Right after a brief populi vox intro, the album opens up with the flung gutter spittle of “The Lower East Side” and it’s greatly pissed off in the snottiest way possible. Peel’s near-hoarse vocal megaphonics blare out with rage, no frills and no sense as the paces of its rental garage backing keep plugging away undistracted. Peel’s brief pro-pot rant “The Pledge of Allegiance” follows, sounding like an outtake from the field recordings done on the streets of New York for the “Have A Marijuana” album, then it’s directly back into the studio with the aforementioned “Tequila” vamp, “Legalize Marijuana.” A bust scene ripped from the pages of Zap Comix ensues in the style of Gilbert Sheldon’s ‘Fabulous Furry Freak Brothers’ strip with the cop complaining about long-haired creeps and their dirty ways, so the volley back to the men in blue is “Oink Oink” as the title gets chanted in between Peel’s sung calls for getting the heat (along with hisself) stoned. This is pretty much the underlying theme of the majority of tracks, come to think of it. Especially as side one closes with “I Want To Get High”: ushered in by multiple repeats of the chorus “L-S-D-got-a-hold-on-me” in varying degrees of slurred, shouted and chanted tongues until it seems Peel and Co. have completely lost their respective minds.

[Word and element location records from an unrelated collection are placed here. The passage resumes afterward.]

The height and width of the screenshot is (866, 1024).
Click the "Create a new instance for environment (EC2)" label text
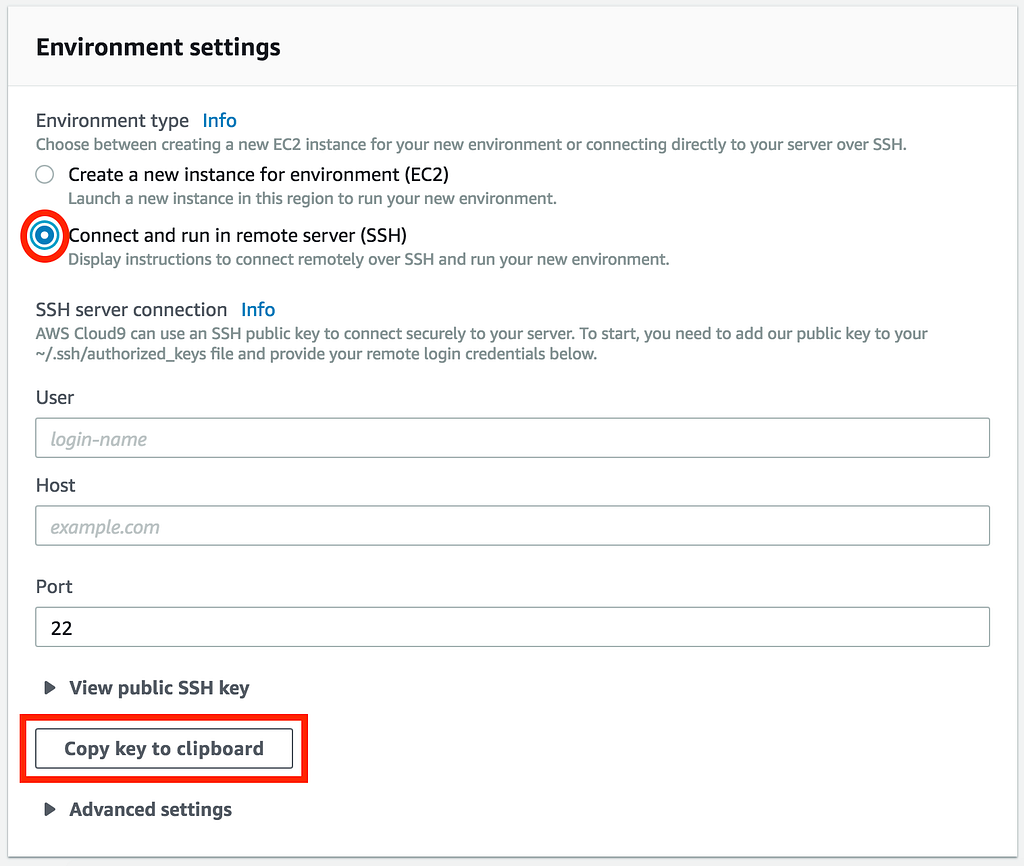[258, 175]
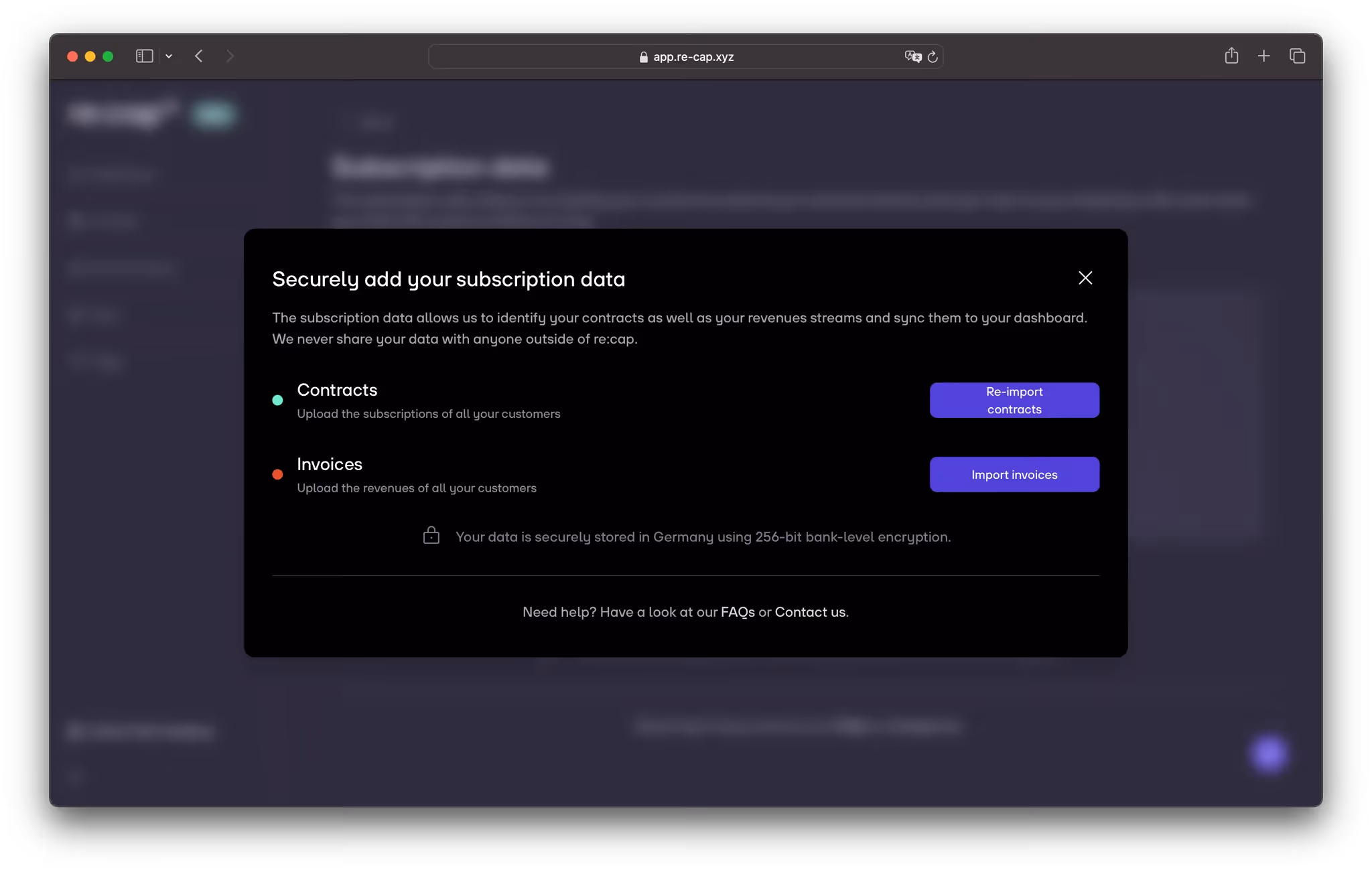Click the Contact us link
This screenshot has height=872, width=1372.
tap(809, 611)
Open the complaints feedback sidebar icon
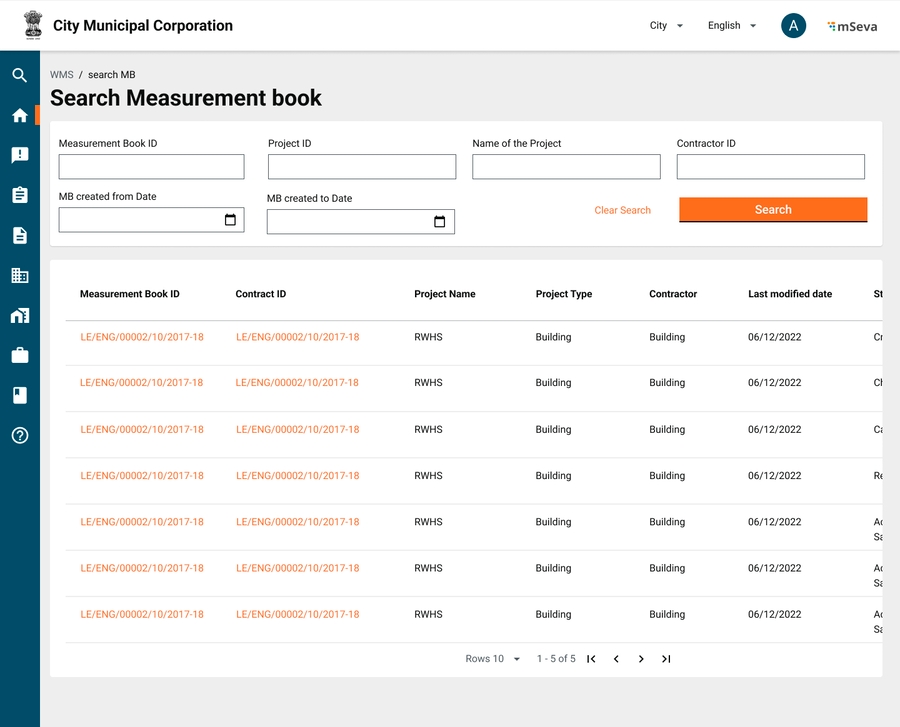 pos(19,155)
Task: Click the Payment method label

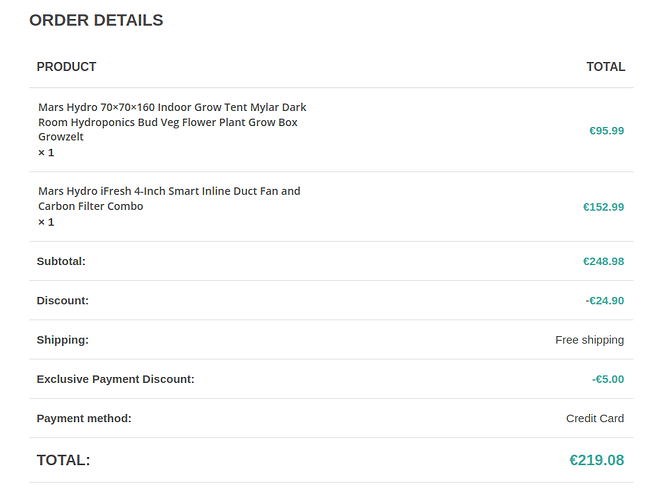Action: (84, 418)
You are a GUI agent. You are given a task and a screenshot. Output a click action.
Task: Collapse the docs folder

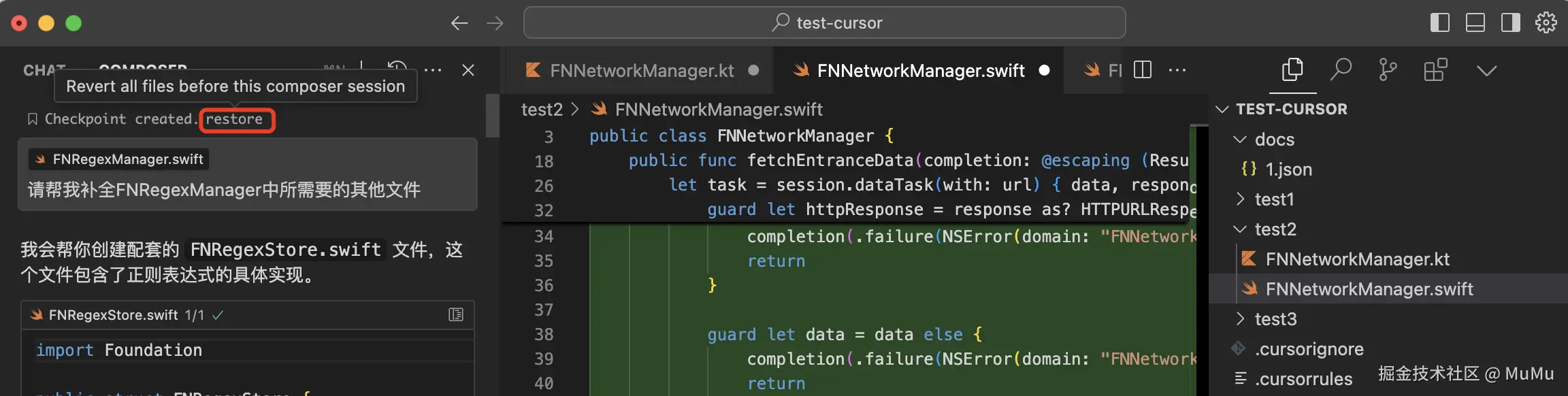1273,139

The above-mentioned ”I Want To Kill You” kicks off the second side, and is the sort of thing you play REAL loud in your room when you’ve completely had it with everything and need to get rid of a layer of negativity when all you want is just for the entire world hear that chorus of ‘KILL!! KILL!! KILL!! KILL!!” come blasting from out of the confines of your inner sanctum. It’s violent but funny in the ol’ Three Stooges tradition, and is luckily harmless to everything but your speakers when you’re stressin’ all agitated and vexed to fuck. “Girls, Girls, Girls” is cheesy, teenage and designed to stay that way. A bright, snappy number (hotcha!) and it flows right into the pleading “Hey, Mr. Draft Board” as rendered with adenoidal, pesty Arnold Stang/Horshack vocal tones. You almost think Peel is about to yell out to the buzz-cut recruiter a “Welcome Back, Kotter”-styled note that reads: ‘Dear Mr. Draft Board: Please excuse David from the draft, as he hates your stinking war and wants to stay home so he can get high and record more songs about it. Signed, David Peel’s Mother.’ Which he kinda does anyway in his anti-war “spoken” passage, anyway (I only add the word “spoken” in quotes because ALL the lyrics here aren’t sung OR spoken as much as roughly barked out.) After crossfading out from the military snare and voices of anti-war dissent, Peel is now alone in the studio with his acoustic guitar’n’yammer fest, “God” where he ap-PEEL-s to an authority even higher than himself. And with it, all the screaming finally stops: as did Peel’s short but inspired career on Elektra Records, soon dropped along with all the other troublemakers on the label who weren’t gonna toe the line like Nico, The Stooges or the long-departed MC5. But the reckless Peel was not to be deterred, re-emerging two years later signed to Apple records through his associations with John Lennon and Yoko Ono. Apple released his third album, “The Pope Smokes Dope” and its contents were so offensive that it caused Peel (so the story goes) to be banned from practically every country on earth except for The United States and Canada.